* Work request
The line containing "has width=1568, height=769." marks the end: write out exactly every line from the first line of the data below through that line, and only those.

* Records for this exercise
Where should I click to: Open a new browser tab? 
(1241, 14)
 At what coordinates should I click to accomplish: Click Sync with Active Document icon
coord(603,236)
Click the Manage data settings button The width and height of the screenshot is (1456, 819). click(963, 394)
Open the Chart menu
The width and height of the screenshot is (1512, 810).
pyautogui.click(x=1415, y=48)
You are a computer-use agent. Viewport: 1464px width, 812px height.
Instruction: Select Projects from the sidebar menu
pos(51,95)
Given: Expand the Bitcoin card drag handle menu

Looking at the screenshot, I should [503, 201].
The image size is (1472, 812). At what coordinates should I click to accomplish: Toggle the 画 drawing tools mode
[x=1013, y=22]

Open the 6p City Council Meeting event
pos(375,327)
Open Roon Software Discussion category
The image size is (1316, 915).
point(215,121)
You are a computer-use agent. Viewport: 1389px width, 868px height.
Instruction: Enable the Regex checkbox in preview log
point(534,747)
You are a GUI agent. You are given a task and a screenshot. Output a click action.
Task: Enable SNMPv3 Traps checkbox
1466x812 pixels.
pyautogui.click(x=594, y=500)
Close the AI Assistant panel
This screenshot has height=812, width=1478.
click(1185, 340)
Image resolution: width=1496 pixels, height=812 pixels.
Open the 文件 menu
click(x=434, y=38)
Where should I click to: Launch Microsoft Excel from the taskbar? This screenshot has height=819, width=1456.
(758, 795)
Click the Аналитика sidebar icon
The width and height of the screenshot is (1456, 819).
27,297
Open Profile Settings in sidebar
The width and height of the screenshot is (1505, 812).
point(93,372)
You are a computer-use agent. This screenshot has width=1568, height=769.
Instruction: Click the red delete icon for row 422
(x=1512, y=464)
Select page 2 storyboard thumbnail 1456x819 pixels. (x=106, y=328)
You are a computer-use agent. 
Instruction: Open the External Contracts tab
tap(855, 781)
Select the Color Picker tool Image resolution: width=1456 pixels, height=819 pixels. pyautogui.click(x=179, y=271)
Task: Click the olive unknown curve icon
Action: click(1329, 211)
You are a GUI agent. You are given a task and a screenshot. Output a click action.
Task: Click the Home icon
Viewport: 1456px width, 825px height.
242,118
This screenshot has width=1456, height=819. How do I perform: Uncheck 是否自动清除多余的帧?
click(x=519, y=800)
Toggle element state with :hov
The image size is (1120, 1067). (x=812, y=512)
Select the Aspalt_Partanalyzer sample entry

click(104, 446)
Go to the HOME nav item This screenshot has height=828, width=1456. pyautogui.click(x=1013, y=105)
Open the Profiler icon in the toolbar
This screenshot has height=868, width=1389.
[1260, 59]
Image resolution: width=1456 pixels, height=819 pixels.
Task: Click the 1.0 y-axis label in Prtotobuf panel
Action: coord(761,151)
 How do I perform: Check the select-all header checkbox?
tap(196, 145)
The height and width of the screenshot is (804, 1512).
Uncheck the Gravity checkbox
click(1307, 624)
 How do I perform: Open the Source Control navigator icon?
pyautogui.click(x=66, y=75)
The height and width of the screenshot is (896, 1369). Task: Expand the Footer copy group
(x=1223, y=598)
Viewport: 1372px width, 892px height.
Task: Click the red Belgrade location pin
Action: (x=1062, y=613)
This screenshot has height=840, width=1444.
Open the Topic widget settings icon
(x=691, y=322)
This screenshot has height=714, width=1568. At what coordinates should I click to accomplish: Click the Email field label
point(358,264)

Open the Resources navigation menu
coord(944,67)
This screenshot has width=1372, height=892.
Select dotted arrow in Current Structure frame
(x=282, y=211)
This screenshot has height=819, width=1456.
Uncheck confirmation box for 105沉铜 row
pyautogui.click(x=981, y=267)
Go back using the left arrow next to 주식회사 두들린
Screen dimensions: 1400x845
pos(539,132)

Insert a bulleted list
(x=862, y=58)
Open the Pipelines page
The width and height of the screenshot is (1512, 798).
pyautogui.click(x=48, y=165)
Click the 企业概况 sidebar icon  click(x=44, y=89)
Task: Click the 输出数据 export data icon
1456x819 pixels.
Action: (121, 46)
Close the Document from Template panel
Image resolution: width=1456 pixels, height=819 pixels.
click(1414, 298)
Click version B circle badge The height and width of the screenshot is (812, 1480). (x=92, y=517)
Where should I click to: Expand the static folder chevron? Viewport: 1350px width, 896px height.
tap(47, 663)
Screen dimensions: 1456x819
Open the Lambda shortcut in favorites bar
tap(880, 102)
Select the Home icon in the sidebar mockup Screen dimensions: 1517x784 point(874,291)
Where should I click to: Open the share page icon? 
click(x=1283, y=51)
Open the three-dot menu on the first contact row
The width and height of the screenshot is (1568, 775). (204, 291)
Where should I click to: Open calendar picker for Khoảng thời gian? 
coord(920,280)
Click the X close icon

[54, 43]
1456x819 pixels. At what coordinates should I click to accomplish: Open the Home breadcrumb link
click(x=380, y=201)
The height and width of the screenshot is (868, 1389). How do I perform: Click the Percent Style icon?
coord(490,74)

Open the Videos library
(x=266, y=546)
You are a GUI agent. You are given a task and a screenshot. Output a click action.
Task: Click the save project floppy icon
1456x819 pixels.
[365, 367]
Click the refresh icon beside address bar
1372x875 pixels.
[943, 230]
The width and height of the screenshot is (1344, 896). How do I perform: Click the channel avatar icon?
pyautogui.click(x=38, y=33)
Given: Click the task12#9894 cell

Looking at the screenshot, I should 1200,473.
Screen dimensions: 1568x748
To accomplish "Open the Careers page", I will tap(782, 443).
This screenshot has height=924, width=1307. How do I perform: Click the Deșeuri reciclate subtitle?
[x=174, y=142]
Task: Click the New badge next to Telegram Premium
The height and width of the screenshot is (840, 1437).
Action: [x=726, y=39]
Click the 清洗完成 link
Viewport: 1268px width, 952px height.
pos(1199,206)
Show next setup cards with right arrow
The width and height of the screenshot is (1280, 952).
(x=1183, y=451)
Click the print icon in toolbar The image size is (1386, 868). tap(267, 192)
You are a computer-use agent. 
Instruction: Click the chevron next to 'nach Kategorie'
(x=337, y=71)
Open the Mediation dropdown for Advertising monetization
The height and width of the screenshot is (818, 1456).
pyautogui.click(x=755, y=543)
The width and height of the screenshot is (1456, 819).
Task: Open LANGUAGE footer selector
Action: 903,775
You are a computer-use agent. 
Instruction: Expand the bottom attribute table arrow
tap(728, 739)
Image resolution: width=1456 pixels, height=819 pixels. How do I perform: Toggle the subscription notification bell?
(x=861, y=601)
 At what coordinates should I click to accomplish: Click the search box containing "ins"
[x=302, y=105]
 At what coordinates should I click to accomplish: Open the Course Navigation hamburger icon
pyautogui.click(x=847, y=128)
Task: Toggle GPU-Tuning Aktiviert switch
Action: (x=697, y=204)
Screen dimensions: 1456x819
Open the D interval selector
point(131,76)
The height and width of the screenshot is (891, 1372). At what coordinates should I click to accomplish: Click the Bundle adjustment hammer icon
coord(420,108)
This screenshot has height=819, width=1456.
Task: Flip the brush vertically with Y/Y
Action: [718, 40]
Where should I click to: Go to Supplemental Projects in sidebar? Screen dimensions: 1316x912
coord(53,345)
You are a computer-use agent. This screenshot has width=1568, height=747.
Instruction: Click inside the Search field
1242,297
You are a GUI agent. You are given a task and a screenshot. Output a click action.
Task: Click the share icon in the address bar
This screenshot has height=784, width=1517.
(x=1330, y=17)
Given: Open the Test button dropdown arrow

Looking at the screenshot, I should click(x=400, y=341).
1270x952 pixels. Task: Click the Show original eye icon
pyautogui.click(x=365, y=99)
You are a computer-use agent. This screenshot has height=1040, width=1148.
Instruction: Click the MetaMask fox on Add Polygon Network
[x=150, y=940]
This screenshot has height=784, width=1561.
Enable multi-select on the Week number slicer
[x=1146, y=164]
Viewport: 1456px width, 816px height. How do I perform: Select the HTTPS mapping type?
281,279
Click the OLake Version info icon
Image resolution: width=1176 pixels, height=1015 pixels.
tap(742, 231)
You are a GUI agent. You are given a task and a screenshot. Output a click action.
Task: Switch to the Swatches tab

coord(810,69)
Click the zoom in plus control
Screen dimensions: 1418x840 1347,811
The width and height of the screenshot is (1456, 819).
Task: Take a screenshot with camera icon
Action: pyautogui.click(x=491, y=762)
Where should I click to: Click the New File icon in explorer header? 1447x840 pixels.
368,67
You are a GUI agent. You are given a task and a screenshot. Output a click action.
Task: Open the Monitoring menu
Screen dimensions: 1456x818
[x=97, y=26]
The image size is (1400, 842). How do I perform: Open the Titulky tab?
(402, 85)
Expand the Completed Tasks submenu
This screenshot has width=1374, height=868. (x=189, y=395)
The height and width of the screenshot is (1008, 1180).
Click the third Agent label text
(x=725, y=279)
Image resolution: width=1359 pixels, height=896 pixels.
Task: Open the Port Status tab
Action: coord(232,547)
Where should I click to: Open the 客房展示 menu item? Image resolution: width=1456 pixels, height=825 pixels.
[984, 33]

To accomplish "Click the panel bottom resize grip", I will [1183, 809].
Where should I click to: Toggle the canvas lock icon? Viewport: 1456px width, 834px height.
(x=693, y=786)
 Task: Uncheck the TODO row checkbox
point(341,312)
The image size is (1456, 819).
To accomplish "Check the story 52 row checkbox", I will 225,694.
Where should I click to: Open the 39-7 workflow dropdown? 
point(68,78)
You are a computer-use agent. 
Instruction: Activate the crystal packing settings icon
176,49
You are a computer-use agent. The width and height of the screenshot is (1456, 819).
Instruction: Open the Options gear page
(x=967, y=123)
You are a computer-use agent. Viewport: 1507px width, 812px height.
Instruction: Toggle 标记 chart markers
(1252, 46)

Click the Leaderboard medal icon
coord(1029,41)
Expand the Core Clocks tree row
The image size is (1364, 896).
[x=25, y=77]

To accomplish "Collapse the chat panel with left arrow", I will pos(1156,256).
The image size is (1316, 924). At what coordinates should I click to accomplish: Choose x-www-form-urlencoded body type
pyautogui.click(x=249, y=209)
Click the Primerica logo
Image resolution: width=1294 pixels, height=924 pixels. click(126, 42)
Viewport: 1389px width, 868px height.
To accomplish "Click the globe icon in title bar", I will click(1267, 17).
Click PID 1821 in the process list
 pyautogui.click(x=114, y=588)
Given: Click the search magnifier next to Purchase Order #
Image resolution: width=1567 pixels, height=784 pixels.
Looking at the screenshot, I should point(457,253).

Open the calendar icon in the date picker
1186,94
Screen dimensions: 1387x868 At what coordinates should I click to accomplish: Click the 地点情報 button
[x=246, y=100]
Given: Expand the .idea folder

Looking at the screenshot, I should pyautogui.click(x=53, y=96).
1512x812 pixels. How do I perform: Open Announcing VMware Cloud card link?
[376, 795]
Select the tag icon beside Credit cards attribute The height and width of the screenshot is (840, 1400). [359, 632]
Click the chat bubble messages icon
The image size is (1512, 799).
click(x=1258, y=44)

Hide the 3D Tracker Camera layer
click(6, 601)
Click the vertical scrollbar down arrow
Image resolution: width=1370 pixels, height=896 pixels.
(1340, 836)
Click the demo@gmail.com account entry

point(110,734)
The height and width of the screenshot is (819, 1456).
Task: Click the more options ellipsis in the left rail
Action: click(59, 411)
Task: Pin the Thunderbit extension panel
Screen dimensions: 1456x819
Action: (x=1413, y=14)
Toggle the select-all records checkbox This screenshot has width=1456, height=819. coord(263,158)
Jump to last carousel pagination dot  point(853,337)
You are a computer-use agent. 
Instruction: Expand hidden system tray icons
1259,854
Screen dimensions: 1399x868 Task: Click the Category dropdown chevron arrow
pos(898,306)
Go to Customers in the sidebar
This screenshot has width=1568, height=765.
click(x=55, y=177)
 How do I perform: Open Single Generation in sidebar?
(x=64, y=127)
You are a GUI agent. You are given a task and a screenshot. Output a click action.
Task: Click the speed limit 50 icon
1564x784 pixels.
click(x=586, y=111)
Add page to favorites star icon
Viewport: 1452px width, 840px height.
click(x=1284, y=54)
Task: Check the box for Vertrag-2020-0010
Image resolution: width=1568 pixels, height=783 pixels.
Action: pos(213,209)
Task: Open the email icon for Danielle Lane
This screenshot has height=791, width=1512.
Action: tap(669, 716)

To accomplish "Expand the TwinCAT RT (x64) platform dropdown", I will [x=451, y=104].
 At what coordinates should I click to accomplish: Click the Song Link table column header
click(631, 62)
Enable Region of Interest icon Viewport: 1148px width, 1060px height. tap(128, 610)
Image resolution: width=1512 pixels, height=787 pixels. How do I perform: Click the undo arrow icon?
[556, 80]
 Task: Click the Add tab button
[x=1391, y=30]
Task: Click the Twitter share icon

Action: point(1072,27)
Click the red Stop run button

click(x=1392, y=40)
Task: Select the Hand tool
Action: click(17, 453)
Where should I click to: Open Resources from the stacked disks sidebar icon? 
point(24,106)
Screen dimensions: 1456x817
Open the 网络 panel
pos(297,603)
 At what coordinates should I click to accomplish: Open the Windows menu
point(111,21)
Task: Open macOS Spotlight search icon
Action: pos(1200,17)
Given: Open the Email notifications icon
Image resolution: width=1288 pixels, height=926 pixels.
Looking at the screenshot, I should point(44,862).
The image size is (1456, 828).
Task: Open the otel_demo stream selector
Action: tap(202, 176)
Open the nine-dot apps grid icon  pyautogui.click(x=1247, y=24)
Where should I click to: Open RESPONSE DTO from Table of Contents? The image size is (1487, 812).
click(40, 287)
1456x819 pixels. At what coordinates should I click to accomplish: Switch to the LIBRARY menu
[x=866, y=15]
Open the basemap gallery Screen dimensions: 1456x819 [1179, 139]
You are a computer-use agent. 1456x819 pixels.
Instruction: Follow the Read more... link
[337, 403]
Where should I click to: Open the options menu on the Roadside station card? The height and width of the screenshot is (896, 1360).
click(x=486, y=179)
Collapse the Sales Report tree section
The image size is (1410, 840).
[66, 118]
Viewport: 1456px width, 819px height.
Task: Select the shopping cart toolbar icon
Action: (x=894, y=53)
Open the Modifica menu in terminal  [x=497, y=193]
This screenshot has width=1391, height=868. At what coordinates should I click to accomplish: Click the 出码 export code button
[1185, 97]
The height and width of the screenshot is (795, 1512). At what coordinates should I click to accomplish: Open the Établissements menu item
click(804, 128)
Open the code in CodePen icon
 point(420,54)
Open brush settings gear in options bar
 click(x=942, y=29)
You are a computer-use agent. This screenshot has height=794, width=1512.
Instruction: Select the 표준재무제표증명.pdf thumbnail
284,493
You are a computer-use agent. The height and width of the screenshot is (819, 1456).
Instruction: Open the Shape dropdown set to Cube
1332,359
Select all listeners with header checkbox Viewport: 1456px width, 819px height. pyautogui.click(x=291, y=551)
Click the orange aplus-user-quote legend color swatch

* Answer section
Where should I click to: Open a new browser tab? 
(1241, 14)
 At what coordinates should I click to accomplish: Click Sync with Active Document icon
coord(603,236)
Click the Manage data settings button The width and height of the screenshot is (1456, 819). click(963, 394)
Open the Chart menu
The width and height of the screenshot is (1512, 810).
pyautogui.click(x=1415, y=48)
You are a computer-use agent. Viewport: 1464px width, 812px height.
Instruction: Select Projects from the sidebar menu
pos(51,95)
Given: Expand the Bitcoin card drag handle menu

Looking at the screenshot, I should [503, 201].
The image size is (1472, 812). At what coordinates should I click to accomplish: Toggle the 画 drawing tools mode
[x=1013, y=22]

Open the 6p City Council Meeting event
pos(375,327)
Open Roon Software Discussion category
The image size is (1316, 915).
point(215,121)
You are a computer-use agent. Viewport: 1389px width, 868px height.
Instruction: Enable the Regex checkbox in preview log
point(534,747)
You are a GUI agent. You are given a task and a screenshot. Output a click action.
Task: Enable SNMPv3 Traps checkbox
1466x812 pixels.
pyautogui.click(x=594, y=500)
Close the AI Assistant panel
This screenshot has height=812, width=1478.
click(1185, 340)
Image resolution: width=1496 pixels, height=812 pixels.
Open the 文件 menu
click(x=434, y=38)
Where should I click to: Launch Microsoft Excel from the taskbar? This screenshot has height=819, width=1456.
(758, 795)
Click the Аналитика sidebar icon
The width and height of the screenshot is (1456, 819).
27,297
Open Profile Settings in sidebar
The width and height of the screenshot is (1505, 812).
point(93,372)
You are a computer-use agent. This screenshot has width=1568, height=769.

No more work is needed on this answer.